FieldCredit-scoring example
Intended purposeAssess the creditworthiness of natural persons applying for unsecured consumer credit (€500–€25,000, 6–84 months) in [member states]. Output: score 0–1,000 and a binary approve/refer recommendation at a configurable threshold.
Provider[Legal entity, registered address, VAT/company registration]
Authorised representative[Required under Article 22 if provider is non-EU]
Versionv2.4.1, released [DD/MM/YYYY]
Hardware/software environment[Cloud provider, region; on-premise minimum specs]

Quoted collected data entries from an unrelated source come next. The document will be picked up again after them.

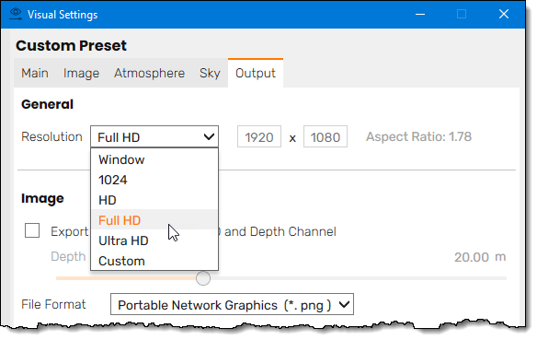Switch to the Image tab
The height and width of the screenshot is (340, 537).
coord(81,73)
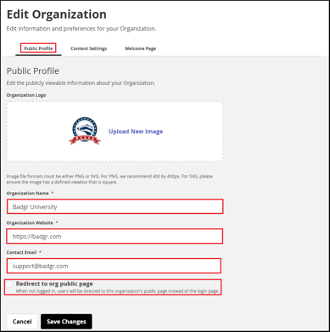Click the Save Changes button
Image resolution: width=330 pixels, height=332 pixels.
coord(66,322)
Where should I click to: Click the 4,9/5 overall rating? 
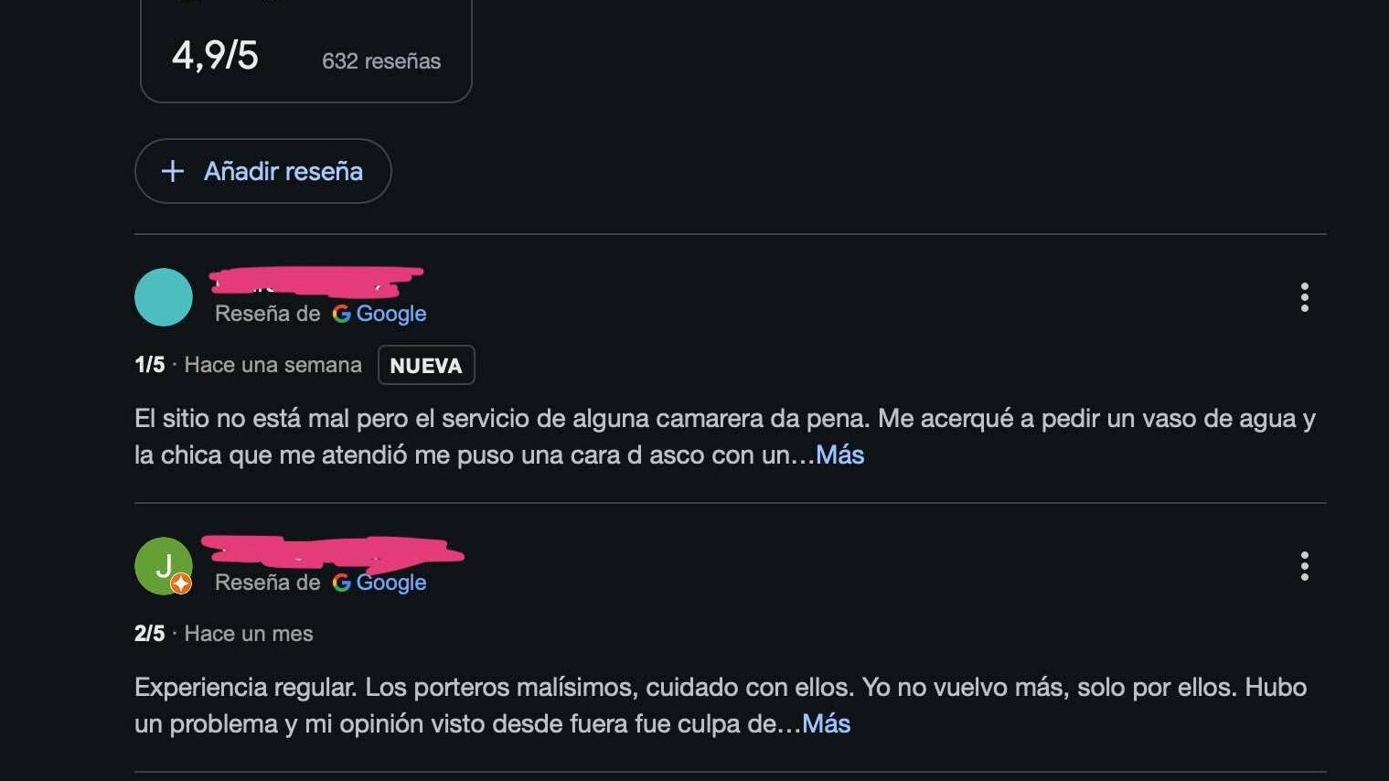[215, 56]
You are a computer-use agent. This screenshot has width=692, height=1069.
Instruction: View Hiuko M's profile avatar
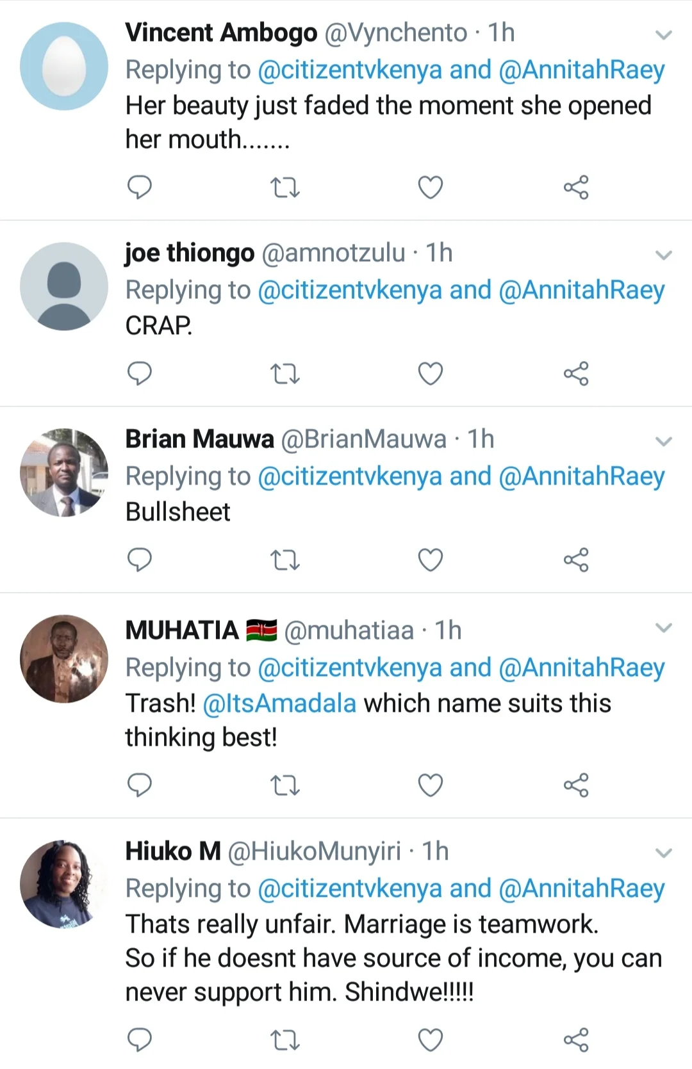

Precision point. "Creditworthiness of natural persons" is the Annex III 5(b) scope. If your system also scores legal entities, document that function separately so the high-risk compliance perimeter is unambiguous.


Section 2: Detailed System Description

What it covers. Design choices, model architecture, decision logic, development process, and the human-oversight interface (Article 14).

Architecture narrative (worked example).

ScoreCore v2.4.1 is a gradient-boosted ensemble (XGBoost, 300 estimators, max depth 5) calibrated with isotonic regression to produce probability-of-default outputs. The model uses 42 input features from three sources: credit-bureau trade-line data (55%), application-level variables (30%), and existing-relationship behavioural data (15%). Features were selected by information-value filtering (IV > 0.02). No variables directly encoding gender, ethnicity, religion, or disability are used; postcode at NUTS-3 level was identified as a weak ethnicity proxy in v2.2 and removed in v2.3.0.

Decision logic. The default approval threshold is a score of 620 (probability of default ≤ 7.4%). Deployers may adjust within a band of 580–680; any threshold outside that band requires a documented justification. Scores between 580 and 640 are flagged for mandatory human review — the system does not auto-reject below the threshold; it issues a referral.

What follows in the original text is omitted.